══ Dataset entries
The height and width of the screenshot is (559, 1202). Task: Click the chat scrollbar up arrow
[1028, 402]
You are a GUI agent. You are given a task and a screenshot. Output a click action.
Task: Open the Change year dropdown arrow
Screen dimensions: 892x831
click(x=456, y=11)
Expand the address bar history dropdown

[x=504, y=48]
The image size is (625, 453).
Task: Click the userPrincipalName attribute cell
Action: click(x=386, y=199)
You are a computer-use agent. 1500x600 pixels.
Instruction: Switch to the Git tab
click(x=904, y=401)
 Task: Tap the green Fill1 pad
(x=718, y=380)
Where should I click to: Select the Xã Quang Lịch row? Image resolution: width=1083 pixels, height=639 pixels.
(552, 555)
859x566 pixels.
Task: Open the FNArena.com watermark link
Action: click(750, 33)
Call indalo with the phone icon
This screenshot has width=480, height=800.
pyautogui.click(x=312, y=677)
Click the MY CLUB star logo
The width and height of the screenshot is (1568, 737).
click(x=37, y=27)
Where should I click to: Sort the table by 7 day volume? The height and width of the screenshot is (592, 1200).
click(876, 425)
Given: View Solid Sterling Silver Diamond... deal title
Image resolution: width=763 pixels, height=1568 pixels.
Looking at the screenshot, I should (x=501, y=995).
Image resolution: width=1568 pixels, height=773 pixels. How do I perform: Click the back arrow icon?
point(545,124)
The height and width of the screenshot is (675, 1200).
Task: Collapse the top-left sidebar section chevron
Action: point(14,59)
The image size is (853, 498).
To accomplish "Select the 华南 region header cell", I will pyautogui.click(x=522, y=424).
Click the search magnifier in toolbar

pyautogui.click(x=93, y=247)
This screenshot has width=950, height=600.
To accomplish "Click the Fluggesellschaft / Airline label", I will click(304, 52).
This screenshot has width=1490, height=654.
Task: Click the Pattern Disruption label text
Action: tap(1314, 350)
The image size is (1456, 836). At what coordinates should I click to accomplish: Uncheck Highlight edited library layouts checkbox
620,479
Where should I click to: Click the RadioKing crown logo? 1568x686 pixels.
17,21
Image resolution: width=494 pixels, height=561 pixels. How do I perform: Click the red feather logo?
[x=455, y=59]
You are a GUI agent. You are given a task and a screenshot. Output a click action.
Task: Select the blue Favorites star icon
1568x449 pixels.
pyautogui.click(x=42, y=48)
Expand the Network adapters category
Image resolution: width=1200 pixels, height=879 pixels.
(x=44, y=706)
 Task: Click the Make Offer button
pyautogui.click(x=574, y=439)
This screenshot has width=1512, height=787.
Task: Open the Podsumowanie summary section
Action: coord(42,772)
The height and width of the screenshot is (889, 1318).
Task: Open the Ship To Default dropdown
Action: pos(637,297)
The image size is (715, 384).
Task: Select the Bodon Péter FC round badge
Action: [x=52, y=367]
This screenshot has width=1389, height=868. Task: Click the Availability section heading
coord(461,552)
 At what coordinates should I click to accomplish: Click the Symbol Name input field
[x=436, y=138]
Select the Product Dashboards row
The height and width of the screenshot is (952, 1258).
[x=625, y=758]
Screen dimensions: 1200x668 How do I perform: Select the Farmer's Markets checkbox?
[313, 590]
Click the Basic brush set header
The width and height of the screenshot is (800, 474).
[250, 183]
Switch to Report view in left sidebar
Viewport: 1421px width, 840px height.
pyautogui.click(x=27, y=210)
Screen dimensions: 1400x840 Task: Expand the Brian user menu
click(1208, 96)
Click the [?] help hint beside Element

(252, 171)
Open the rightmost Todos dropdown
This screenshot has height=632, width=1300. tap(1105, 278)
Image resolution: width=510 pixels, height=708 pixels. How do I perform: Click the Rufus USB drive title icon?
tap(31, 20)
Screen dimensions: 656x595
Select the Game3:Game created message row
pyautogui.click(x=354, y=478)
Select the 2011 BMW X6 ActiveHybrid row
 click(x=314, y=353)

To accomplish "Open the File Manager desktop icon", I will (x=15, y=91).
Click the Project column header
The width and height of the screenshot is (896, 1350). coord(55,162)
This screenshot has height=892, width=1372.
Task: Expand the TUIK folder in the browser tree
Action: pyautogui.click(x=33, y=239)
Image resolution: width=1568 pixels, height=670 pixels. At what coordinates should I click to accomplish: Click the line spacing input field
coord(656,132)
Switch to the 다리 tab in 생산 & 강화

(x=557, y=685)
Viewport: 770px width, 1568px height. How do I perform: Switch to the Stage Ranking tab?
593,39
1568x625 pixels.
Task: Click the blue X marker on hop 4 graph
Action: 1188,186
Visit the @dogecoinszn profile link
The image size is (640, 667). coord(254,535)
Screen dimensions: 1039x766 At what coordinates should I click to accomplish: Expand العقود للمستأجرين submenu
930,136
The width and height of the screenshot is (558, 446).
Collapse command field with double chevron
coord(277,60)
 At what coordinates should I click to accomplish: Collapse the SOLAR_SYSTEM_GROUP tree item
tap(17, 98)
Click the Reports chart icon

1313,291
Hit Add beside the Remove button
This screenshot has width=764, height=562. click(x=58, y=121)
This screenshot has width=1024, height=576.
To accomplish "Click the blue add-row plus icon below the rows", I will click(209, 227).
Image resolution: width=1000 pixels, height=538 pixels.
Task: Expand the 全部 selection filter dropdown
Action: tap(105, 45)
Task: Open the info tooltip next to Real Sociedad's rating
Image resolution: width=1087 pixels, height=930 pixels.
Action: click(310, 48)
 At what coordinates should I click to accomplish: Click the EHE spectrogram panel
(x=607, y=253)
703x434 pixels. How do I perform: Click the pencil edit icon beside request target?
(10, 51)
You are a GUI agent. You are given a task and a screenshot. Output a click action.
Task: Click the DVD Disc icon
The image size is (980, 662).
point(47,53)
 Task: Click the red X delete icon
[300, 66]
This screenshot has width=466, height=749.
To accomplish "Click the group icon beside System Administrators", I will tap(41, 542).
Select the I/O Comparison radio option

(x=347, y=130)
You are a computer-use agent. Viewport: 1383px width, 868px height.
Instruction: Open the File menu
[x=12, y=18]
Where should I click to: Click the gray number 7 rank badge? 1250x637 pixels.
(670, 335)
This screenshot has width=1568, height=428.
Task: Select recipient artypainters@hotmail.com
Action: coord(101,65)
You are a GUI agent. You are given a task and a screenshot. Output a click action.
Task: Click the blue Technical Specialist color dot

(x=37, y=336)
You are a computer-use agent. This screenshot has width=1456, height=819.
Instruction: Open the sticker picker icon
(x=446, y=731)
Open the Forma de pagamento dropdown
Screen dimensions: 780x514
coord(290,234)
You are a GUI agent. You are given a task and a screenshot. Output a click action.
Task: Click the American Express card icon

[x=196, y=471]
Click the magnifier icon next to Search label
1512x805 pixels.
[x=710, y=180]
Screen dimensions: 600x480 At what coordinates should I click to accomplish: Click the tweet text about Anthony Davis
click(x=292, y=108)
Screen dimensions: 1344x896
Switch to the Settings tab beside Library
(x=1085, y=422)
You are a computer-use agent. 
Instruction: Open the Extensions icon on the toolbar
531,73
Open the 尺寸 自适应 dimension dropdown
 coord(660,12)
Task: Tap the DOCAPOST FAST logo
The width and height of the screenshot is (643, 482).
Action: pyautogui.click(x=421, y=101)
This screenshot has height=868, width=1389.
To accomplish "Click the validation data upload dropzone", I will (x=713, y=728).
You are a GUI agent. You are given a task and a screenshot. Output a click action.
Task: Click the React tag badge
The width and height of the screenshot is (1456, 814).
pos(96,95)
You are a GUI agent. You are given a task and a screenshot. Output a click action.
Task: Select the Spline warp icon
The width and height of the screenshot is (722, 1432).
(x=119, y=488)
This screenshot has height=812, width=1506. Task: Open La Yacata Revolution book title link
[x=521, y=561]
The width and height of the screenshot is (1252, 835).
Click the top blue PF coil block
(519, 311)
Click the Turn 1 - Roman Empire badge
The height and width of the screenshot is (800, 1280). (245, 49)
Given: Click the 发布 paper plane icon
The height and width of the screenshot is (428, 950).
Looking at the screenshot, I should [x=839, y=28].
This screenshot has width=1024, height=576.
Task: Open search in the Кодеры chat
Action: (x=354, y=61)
════
◆ Task requirements ◆
Starting at the line containing "Task: Click the Make Offer button" and ending with the line containing "tap(31, 20)", reproduce the material with "Place Bid" substituted for "Make Offer". Leave everything else unchanged.

◆ In response ◆
 Task: Click the Place Bid button
pyautogui.click(x=574, y=439)
This screenshot has width=1512, height=787.
Task: Open the Podsumowanie summary section
Action: coord(42,772)
The height and width of the screenshot is (889, 1318).
Task: Open the Ship To Default dropdown
Action: pos(637,297)
The image size is (715, 384).
Task: Select the Bodon Péter FC round badge
Action: [x=52, y=367]
This screenshot has width=1389, height=868. Task: Click the Availability section heading
coord(461,552)
 At what coordinates should I click to accomplish: Click the Symbol Name input field
[x=436, y=138]
Select the Product Dashboards row
The height and width of the screenshot is (952, 1258).
[x=625, y=758]
Screen dimensions: 1200x668 How do I perform: Select the Farmer's Markets checkbox?
[313, 590]
Click the Basic brush set header
The width and height of the screenshot is (800, 474).
[250, 183]
Switch to Report view in left sidebar
Viewport: 1421px width, 840px height.
pyautogui.click(x=27, y=210)
Screen dimensions: 1400x840 Task: Expand the Brian user menu
click(1208, 96)
Click the [?] help hint beside Element

(252, 171)
Open the rightmost Todos dropdown
This screenshot has height=632, width=1300. tap(1105, 278)
Image resolution: width=510 pixels, height=708 pixels. How do I perform: Click the Rufus USB drive title icon?
tap(31, 20)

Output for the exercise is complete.